Havells India grew at 13 percent in the first half of current fiscal. Considering the satisfactory growth rate in the current quarter, Anil Rai Gupta, Chairman and Managing Director Of Havells India, expects the second half to be better than the first half.
The company is currently looking at opportunities for strategic acquisition.
Below is the verbatim transcript of Anil Rai Gupta’s interview to Latha Venkatesh & Sonia Shenoy on CNBC-TV18.
Sonia: Your topline growth rate has slowed down to about 9 percent this time around. Do you expect this kind of growth rate for the next couple of quarters as well?
A: In fact the first half if you see it is about 13 percent and this first quarter which was about 17 percent was on account of a lower base of last year. The growth rate in this particular quarter is satisfactory on couple of counts. One the consumer segment has grown by more than 20 percent. Lighting sector ex CFL which is the transitional change which is happening in the industry, ex CFL is almost 22-23 percent.
The rest of the sectors which obviously are a little bit hurt by the non pick-up in the residential sector that is growing by about 5 percent or even cables and wires on volume terms is growing by 8-10 percent. Overall on mixed basis, we do expect that we will be bettering the growth in this next half.
Latha: Can you give some numbers on how the festive demand looks?
A: It is very early to say, we just closed the September quarter. Generally, speaking the things that we are expecting in this particular quarter should be a better festive demand but it is too early to say. With this October month going out we will be coming to know. More the affected parts are the consumer durables and lighting part for us and I think we will know by the middle of November.

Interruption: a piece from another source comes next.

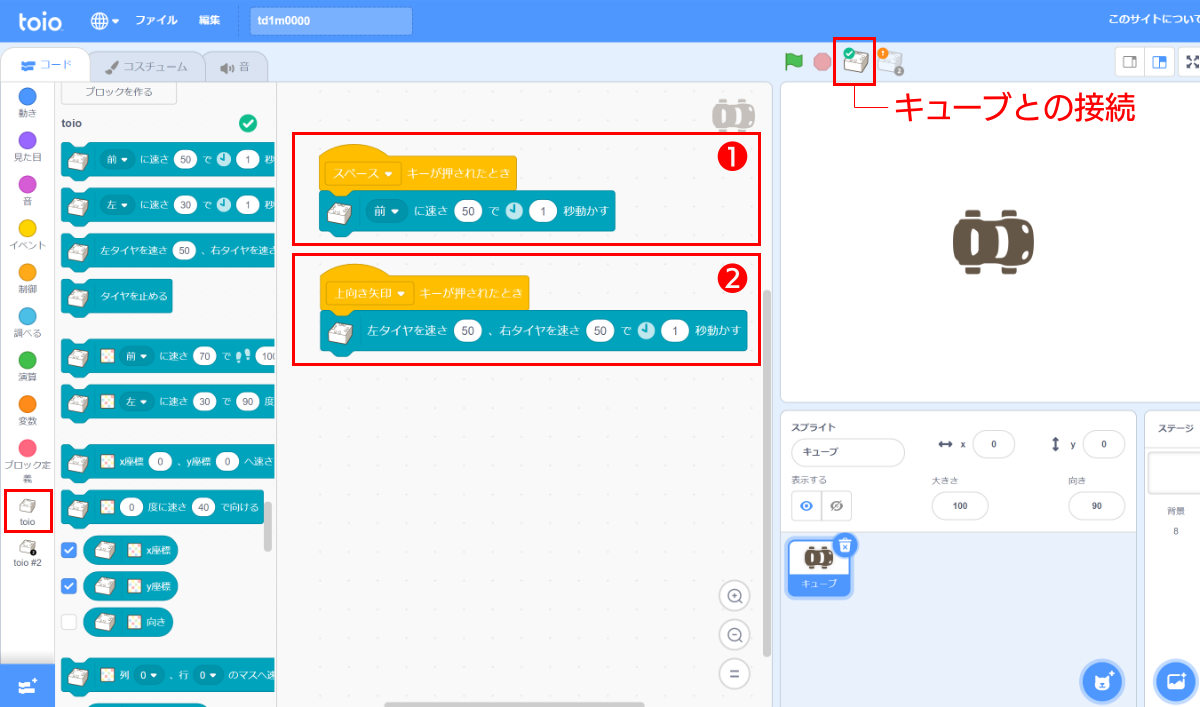Enable the 向き variable checkbox
The height and width of the screenshot is (707, 1200).
[69, 620]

Sonia: When you said you will better the growth in the second half it means that you will do better than 13 percent that you did in the first half of FY17?

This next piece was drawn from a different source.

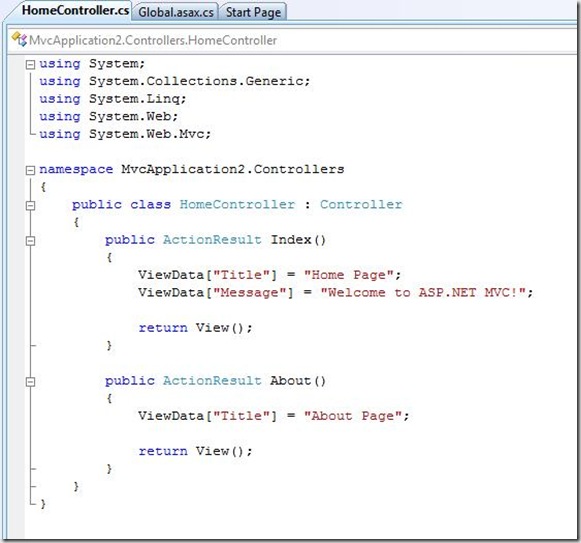The width and height of the screenshot is (581, 543).
Task: Select the HomeController.cs tab
Action: [75, 10]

A: I meant better than the second quarter, but overall first half is about 13 percent.
Sonia: Also on the margins it has been an EBITDA miss this time at least lower than analyst expectations perhaps because of the higher advertisement spends that you had to incur? What do you see as the ad spends as the percentage of overall sales going on ahead?
A: We will be maintaining these ad spends. If you recall we have always mentioned in the past as well that we will continue to invest on brand building as well as expansion of channel and expansion of channel is happening because of the increased foot print that we are putting there in tier II, tier III towns. All these are things which we consider as investments.
As the market picks up in the next one or two years will definitely start seeing results of that. The increased investment will continue to be there. It will be supported by better cost efficiencies which are reflecting in the margins improvement, contribution margins for product category.
Latha: We get repeatedly buzz from the market that small players like Lloyds are looking for buyers are you speaking with them? Will you look at inorganic moves?
A: I can’t speak anything on market speculations at this moment. We have always maintained that we have a healthy balance sheet and we would be continuously looking for some acquisitions in future. However, I don’t want to comment anything on particular about market speculations.
Latha: You would look for what kind of sizes of acquisition?
A: As I said the balance sheet looks healthy right now and we would try and do some meaningful sizes only which would get the benefit of scale. We have always maintained anything which adds to the product category or to the geography or to our channel these are the kind of strategic acquisitions that we will be opened to.
Latha: You have not denied the Lloyds news?
A: I would not like to comment on any market speculations.
Sonia: Coming back to that growth in the switchgear segments which has slowed down quite a bit to 5 percent what can we expect over the next couple of quarters?
A: Right now we are not seeing a major uptick both in the industrial demand as well as residential demand. We are definitely hoping that things should improve with, we are focusing on exports as well and things should better from here. We would be sceptical about committing to any number here.
Latha: Your cash went down by Rs 220 crore if you looked at it quarter on quarter.
A: It was more of a cautious effort to put it in to working capital because of the festive demand coming in. Also smoothening our own production for the upcoming summer season for fans as well. So, more of it was a conscious decision and hence we can’t look at it on a quarter on quarter basis. Normally, it smoothens out over the year.
Sonia: Give and take everything are you still looking at double digit volume growth for the full year?
A: We should be expecting, we will be looking at a these kind of numbers. We still have another six months to go. The company is putting in the right investments and we should definitely take advantage of that given the market scenario. Though sluggish at this moment, but we will expect it to do better from here.
Latha: If you took the festive season from Onam now you must have seen about 6-7 weeks of the festive season does it look better than last festive season?
A: As I said too early to say, the major thing will come because of Puja and Diwali. Onam is very specific to a particular state but we will wait for a few days to comment on that.